The second two-way ANOVA was performed to determine the effect of VU and ethanol on novel object preference in adult rats subjected to MS (treatment groups included in the analysis: Control MS, EtOH MS, VU-29 MS, VU + EtOH MS). Our work demonstrated that there was a statistically significant interaction between the effects (VU-29 pretreatment x EtOH treatment) [F (1, 20) = 6.158, p < 0.05]. Simple main effects analysis showed that ethanol significantly decreased novel object preference [F (1, 20) = 5.954, p < 0.05]. Moreover, the analysis revealed that VU-29 had a statistically significant effect on the outcome of the NOR test [F (1, 20) = 43.28, p < 0.001]. Importantly, the post hoc analysis revealed that rats pretreated with VU-29 before ethanol administration had a higher preference for the novel object when compared to the EtOH group (p < 0.001). Moreover, VU-29 ameliorated memory deficits induced by MS control group (p < 0.05) (Figure 4B).

3.4. Locomotor Activity in NOR Task

During the training session, a two-way ANOVA was performed to analyse the effect of MS and ethanol on locomotor activity (treatment groups included in the analysis: Control NS, EtOH NS, Control MS, EtOH MS).
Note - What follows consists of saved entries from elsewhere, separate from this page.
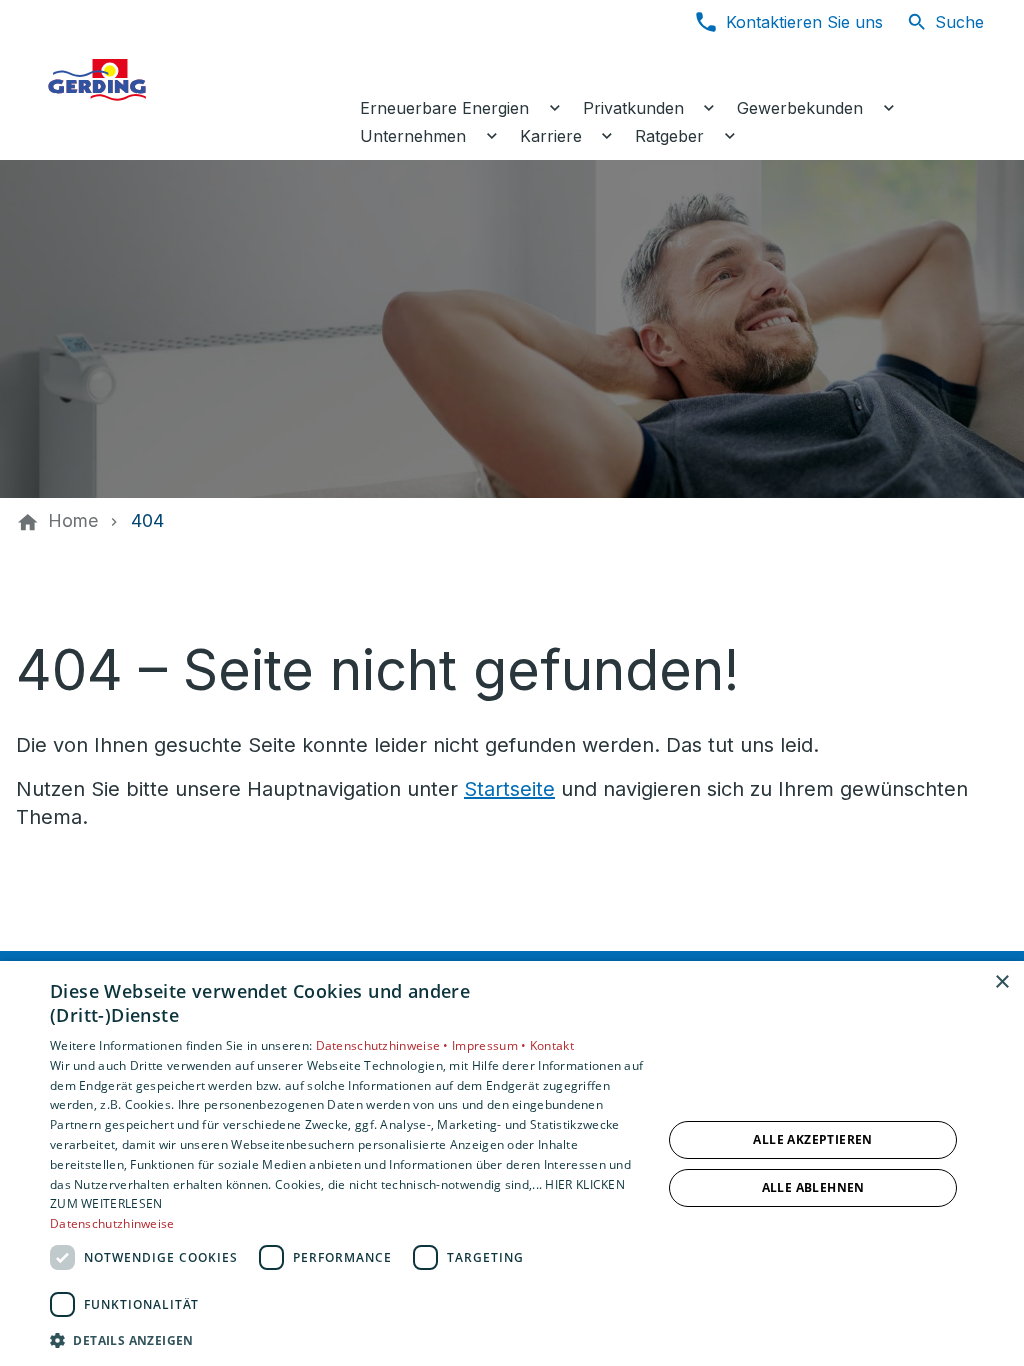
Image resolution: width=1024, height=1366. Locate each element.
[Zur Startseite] (192, 80)
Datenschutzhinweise (112, 1223)
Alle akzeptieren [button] (812, 1139)
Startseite (509, 789)
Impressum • (491, 1045)
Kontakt (552, 1045)
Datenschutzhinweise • (384, 1045)
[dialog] (512, 1163)
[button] (347, 1339)
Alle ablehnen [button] (813, 1187)
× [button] (1001, 982)
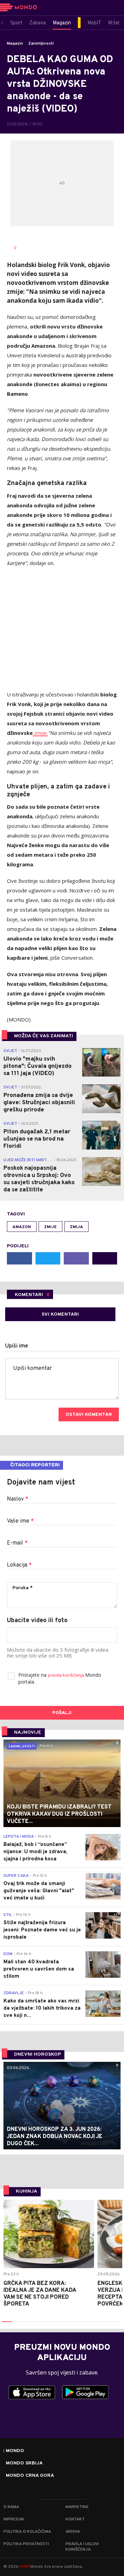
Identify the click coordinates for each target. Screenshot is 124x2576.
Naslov (17, 1499)
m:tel (24, 2566)
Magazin (15, 43)
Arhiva (72, 2531)
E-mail (17, 1543)
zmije (40, 732)
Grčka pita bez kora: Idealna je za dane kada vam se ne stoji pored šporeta (39, 2294)
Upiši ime (16, 1346)
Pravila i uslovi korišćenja (82, 2546)
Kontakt (75, 2519)
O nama (11, 2507)
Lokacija (19, 1565)
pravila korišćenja (66, 1675)
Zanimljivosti (41, 43)
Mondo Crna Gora (30, 2476)
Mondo (15, 2451)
It was revealed that there was no statistically significant interaction between the effects of MS and ethanol [F (1, 20) = 0.08608, p > 0.05] and no significant main effect of ethanol [F (1, 20) = 2.255, p > 0.05] nor MS [F (1, 20) = 2.73, p > 0.05] (Table 1).
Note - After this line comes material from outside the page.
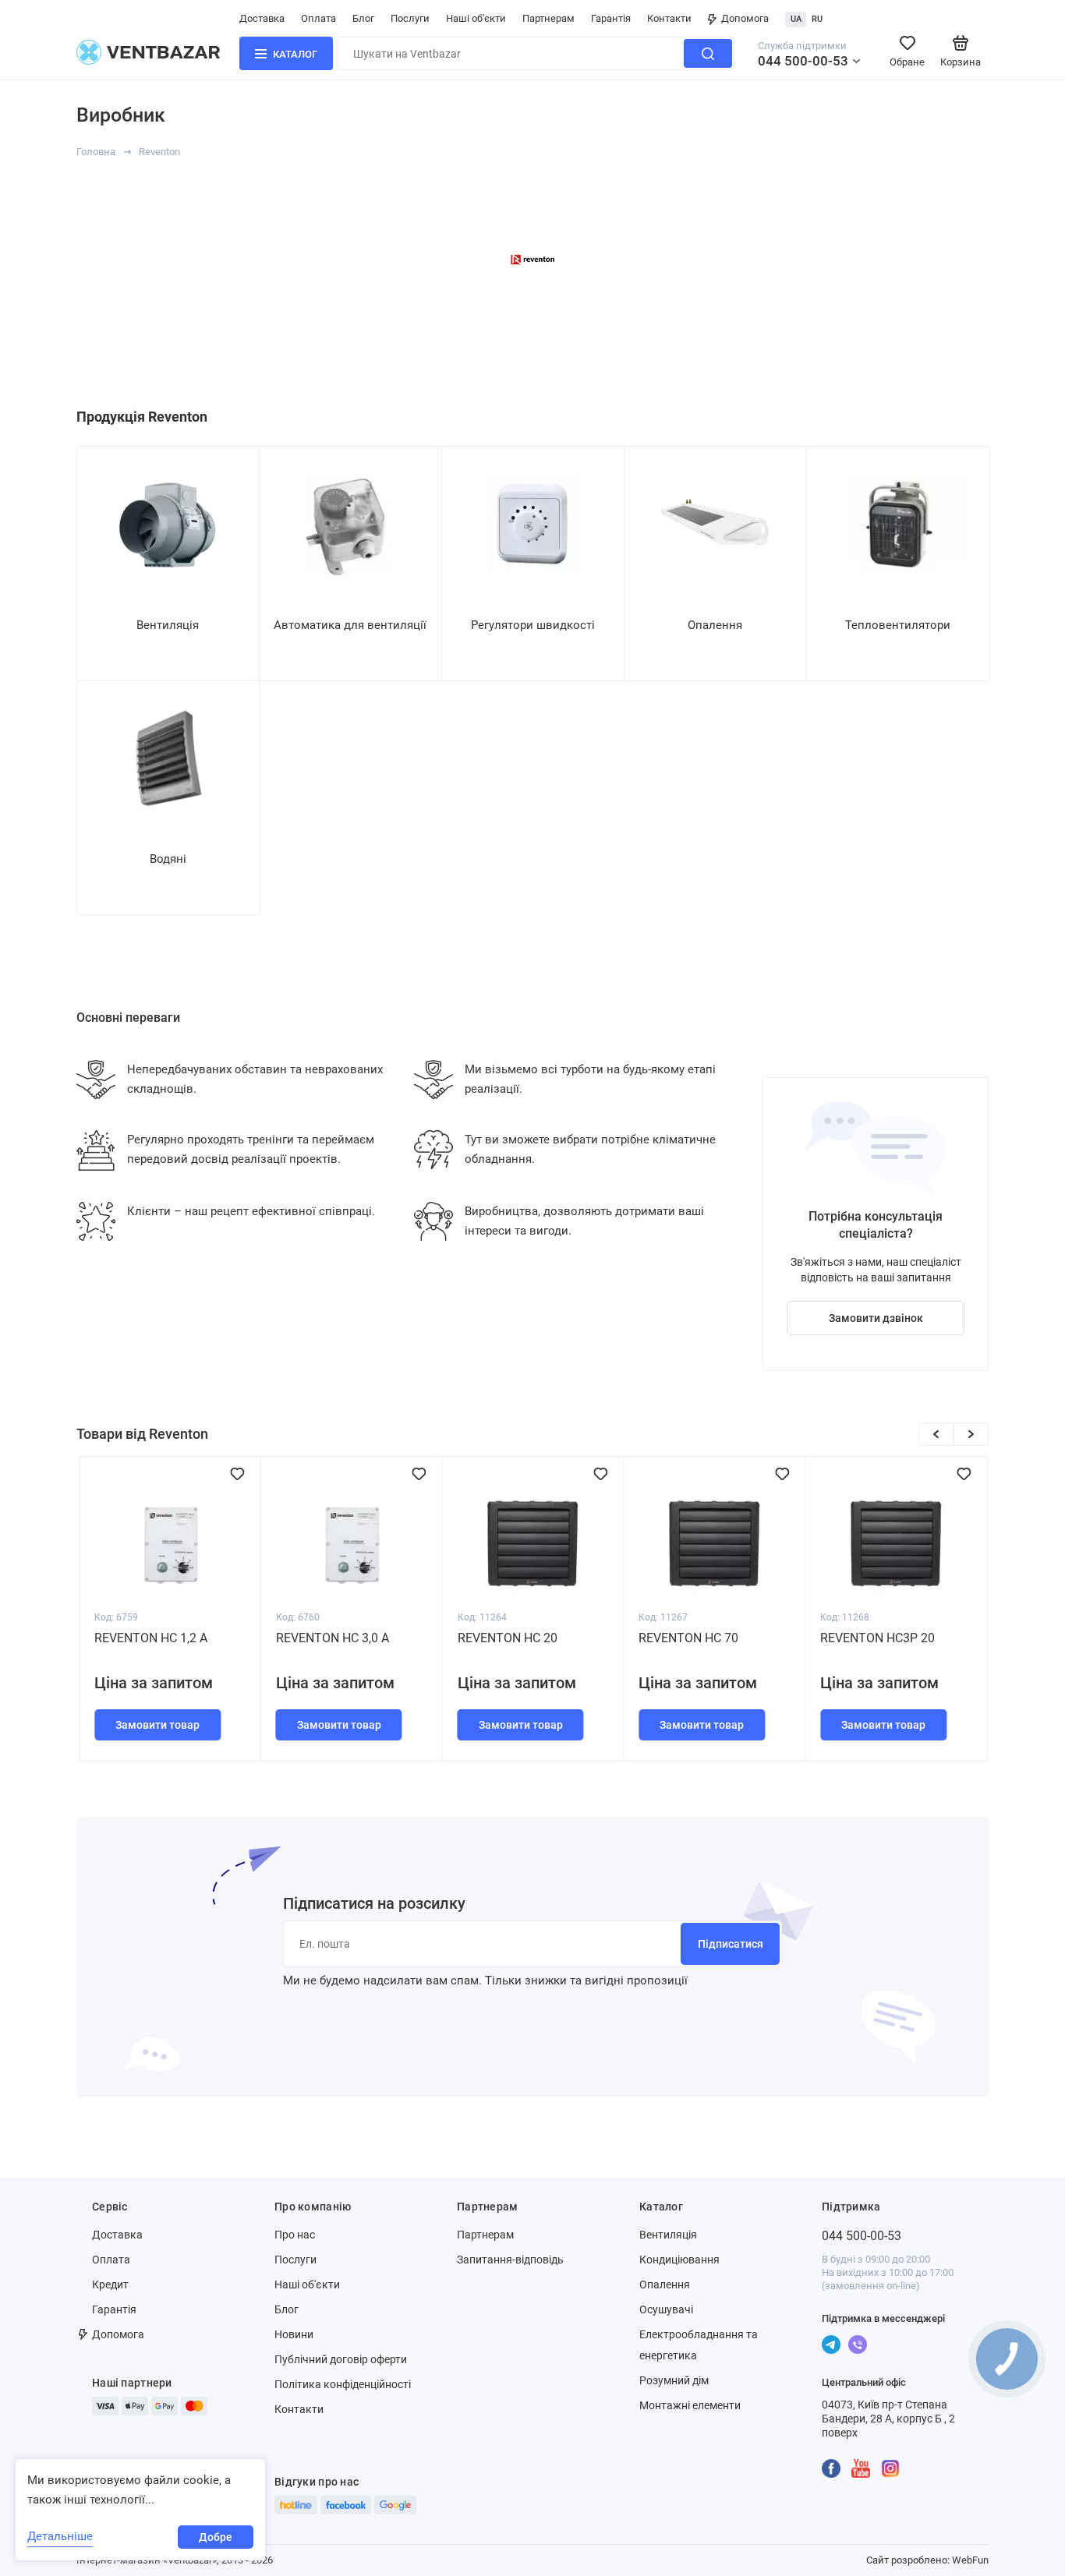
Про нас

The second two-way ANOVA was performed to determine the effect of VU and ethanol on locomotor activity in rat offspring subjected to MS (treatment groups included in the analysis: Control MS, EtOH MS, VU-29 MS, VU + EtOH MS). Our work revealed that there was no statistically significant interaction between the effects (VU-29 pretreatment x EtOH treatment) [F (1, 20) = 4.258, p > 0.05]. Simple main effects analysis showed that neither ethanol [F (1, 20) = 0.02543, p > 0.05] nor VU-29 had statistically significant effect on the locomotor activity [F (1, 20) = 1.396, p > 0.05] (Table 1).
During the testing session, a two-way ANOVA was performed to analyse the effect of MS and ethanol on locomotor activity (treatment groups included in the analysis: Control NS, EtOH NS, Control MS, EtOH MS). It was revealed that there was no statistically significant interaction between the effects of MS and ethanol [F (1, 20) = 0.4622, p > 0.05] and no significant main effect of ethanol [F (1, 20) = 0.2093, p > 0.05] nor MS [F (1, 20) = 2.370, p > 0.05] (Table 1).
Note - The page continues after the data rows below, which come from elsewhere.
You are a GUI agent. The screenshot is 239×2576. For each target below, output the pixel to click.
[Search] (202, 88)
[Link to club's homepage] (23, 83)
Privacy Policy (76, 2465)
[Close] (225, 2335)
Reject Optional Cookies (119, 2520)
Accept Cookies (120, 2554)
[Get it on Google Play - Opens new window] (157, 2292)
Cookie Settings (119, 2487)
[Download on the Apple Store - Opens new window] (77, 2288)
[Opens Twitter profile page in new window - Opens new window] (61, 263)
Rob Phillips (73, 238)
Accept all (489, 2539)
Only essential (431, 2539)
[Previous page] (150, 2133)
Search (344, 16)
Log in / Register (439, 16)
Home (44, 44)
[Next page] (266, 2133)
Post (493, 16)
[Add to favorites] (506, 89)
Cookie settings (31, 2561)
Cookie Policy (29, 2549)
The second two-way ANOVA was performed to determine the effect of VU and ethanol on locomotor activity in rat offspring subjected to MS (treatment groups included in the analysis: Control MS, EtOH MS, VU-29 MS, VU + EtOH MS). Our work revealed that there was no statistically significant interaction between the effects (VU-29 pretreatment × EtOH treatment) [F (1, 20) = 0.0022, p > 0.05]. Simple main effects analysis showed that neither ethanol [F (1, 20) = 0.04073, p > 0.05] nor VU-29 had statistically significant effect on the locomotor activity [F (1, 20) = 0.5240, p > 0.05] (Table 1).

4. Discussion

The result of the present study (using 1HMRS) indicated that young adult male rats ((PND)60) exposed to MS ((PND)1–21, 180 min/day) show loss in volume of the brain structures relevant for recognition memory (the perirhinal cortex, prefrontal cortex and insular cortex and the CA3 region of the hippocampus). Furthermore, in the hippocampus, deficits in the level of Glu and related amino acids (Gln and glycine) and increases in GABA levels were observed. In young adult female rats exposed to MS, of the brain structures, only the values of CA1 region of the hippocampus were increased. In the hippocampus, in contrast to the males, the glutamate level was increased, while GABA level was decreased and no significant changes were observed in the levels of aspartate, Gln and glycine. Additionally, male rats exposed to MS displayed deficits in retrieval of recognition memory. This memory deficit was ameliorated by VU-29, the mGlu5 receptor PAM. Finally, we noted that acute ethanol administration potentiated memory impairment in adult male rats with MS, while VU-29 pretreatment reversed this deficit.
Published data show that early MS did not affect the volume of selected brain regions (prefrontal cortex, dorsal striatum, and dorsal and ventral hippocampus) in male 90-day-old rats as measured by MRI [57]. Moreover, a previous MRI study reported that MS did not change hippocampal volume in 70-day-old male rats [58]. Another MRI study also reported reduced hippocampal values after MS in young mice (both sexes), but it was normalized in adulthood (70 days) and hippocampal neurogenesis was also unaffected, although, hippocampal synaptic plasticity assessed by long-term potentiation (LTP) was impaired in adult mice after MS [59]. Conversely, our study in young adult ((PND)60) male rats shows that repeated MS during adolescence ((PND)1–21, 180 min/d) reduced the volume of the perirhinal cortex, prefrontal cortex, insular cortex and the CA3 region of the hippocampus—the brain structures required for generation of recognition memory [60]. However, such changes were not observed in female rats, apart from the CA1. It seems that the above shown differential outcomes produced by MS may depend on the separation paradigm, time point examined, and animal species used, suggesting that the precise mechanisms underlying these modifications need further examination. Of note, several studies in humans showed that early life stress (caused by childhood emotional or sexual maltreatment) is associated with decreased volume of the prefrontal cortex and/or the hippocampus during adulthood [61,62,63].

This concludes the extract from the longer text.